Write out the lines below as a JSON list of strings, one string per line, skipping any blank lines. Leave the pictures out of the answer.

• _Exercise input_:
------------------------------
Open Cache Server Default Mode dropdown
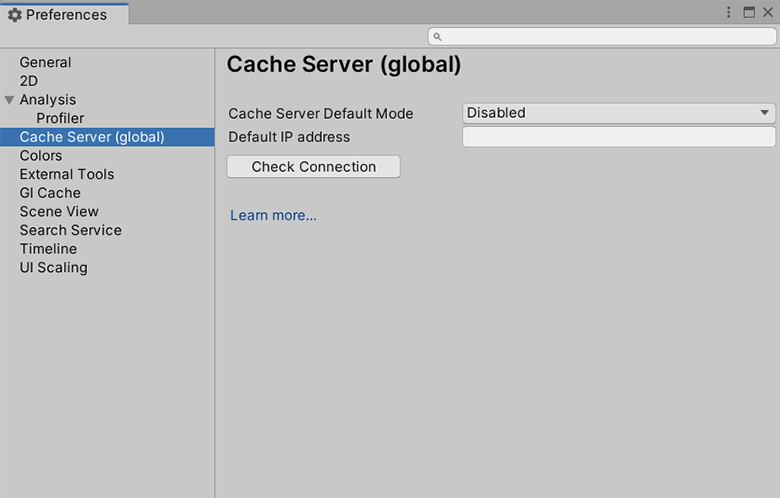 [x=619, y=113]
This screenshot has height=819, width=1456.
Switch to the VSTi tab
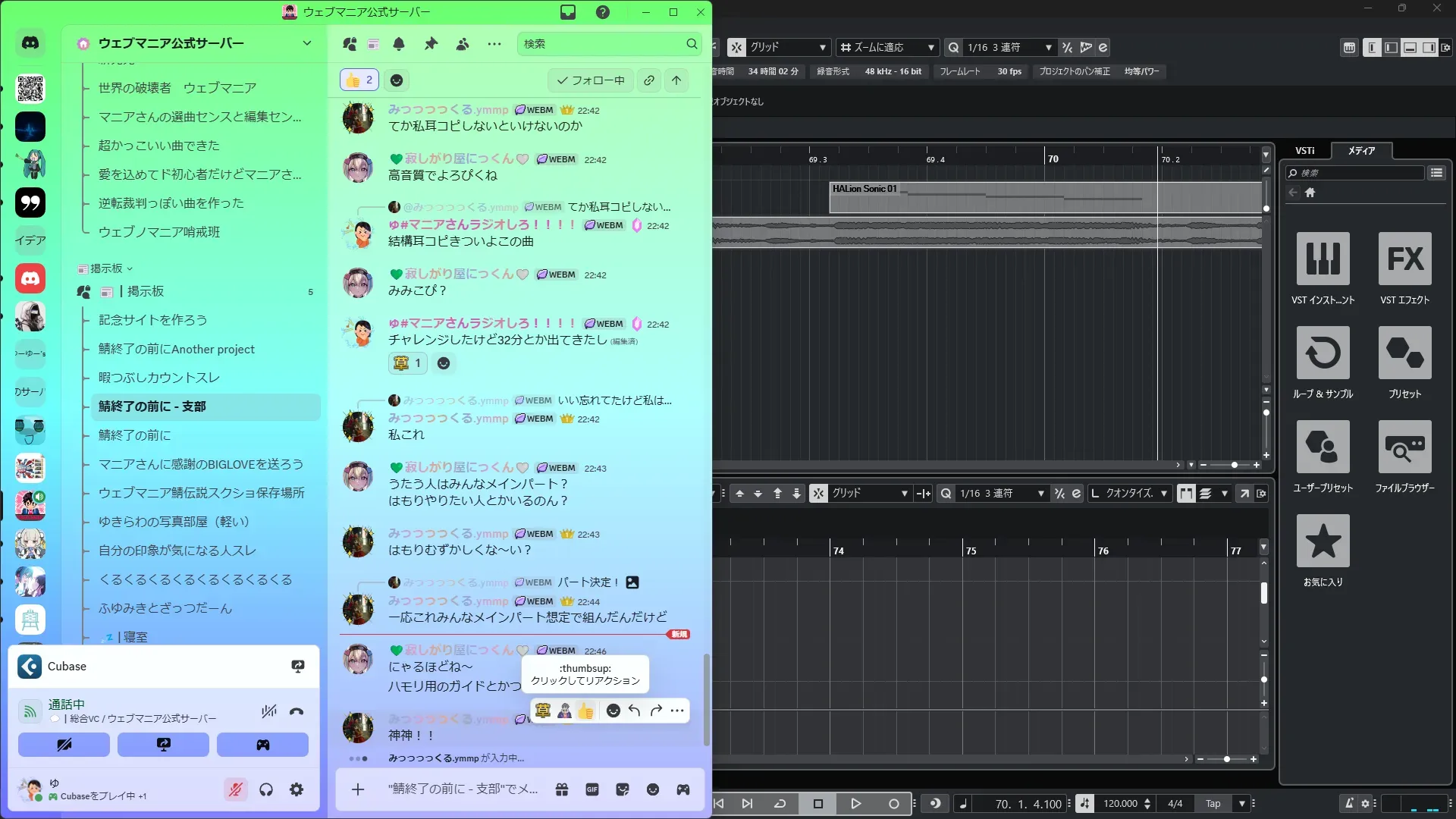1304,150
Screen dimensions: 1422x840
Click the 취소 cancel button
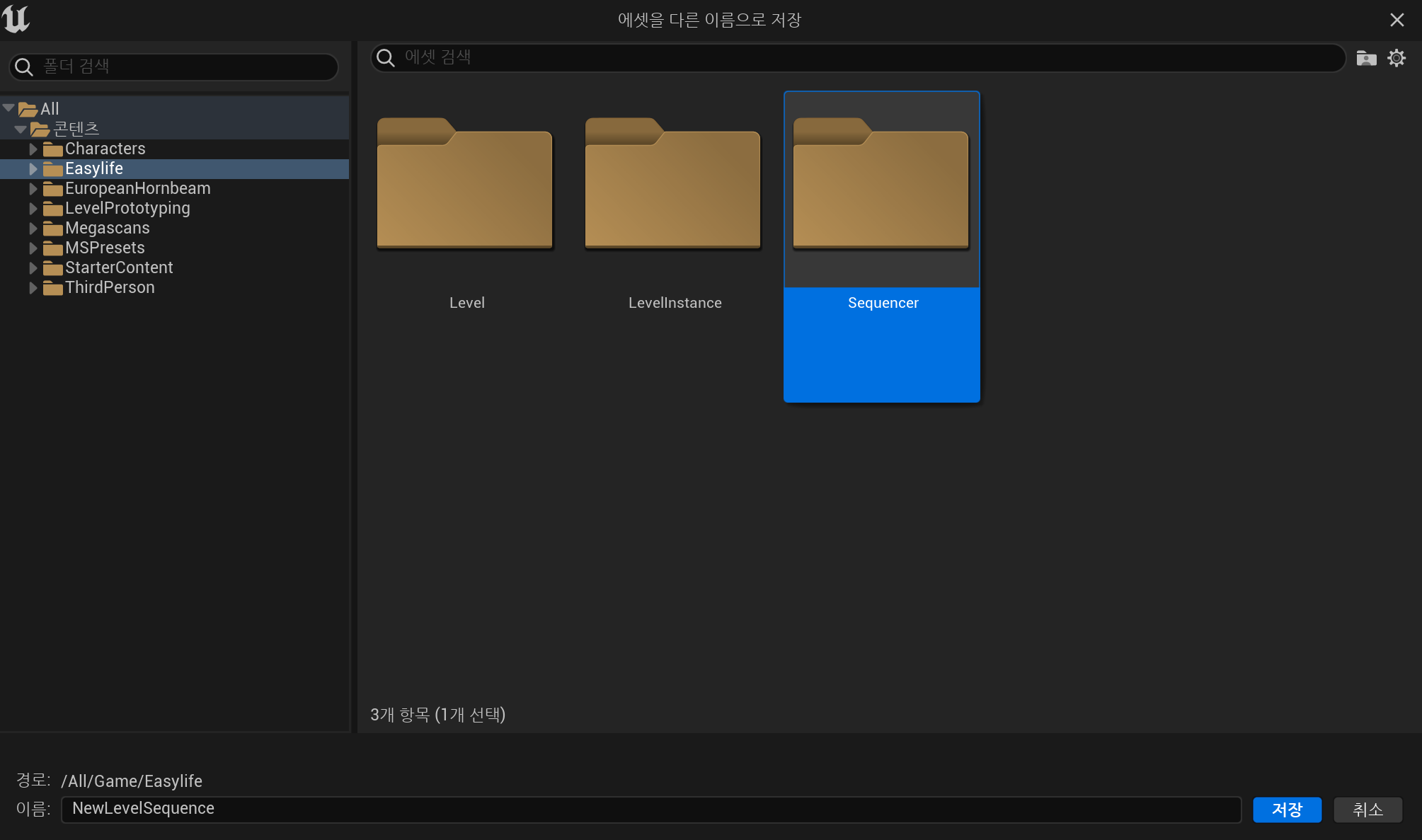pyautogui.click(x=1367, y=809)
------------------------------
• _Solution_:
[
  "Open Cache Server Default Mode dropdown",
  " [x=619, y=113]",
  "This screenshot has height=819, width=1456.",
  "Switch to the VSTi tab",
  "1304,150",
  "Screen dimensions: 1422x840",
  "Click the 취소 cancel button",
  "pyautogui.click(x=1367, y=809)"
]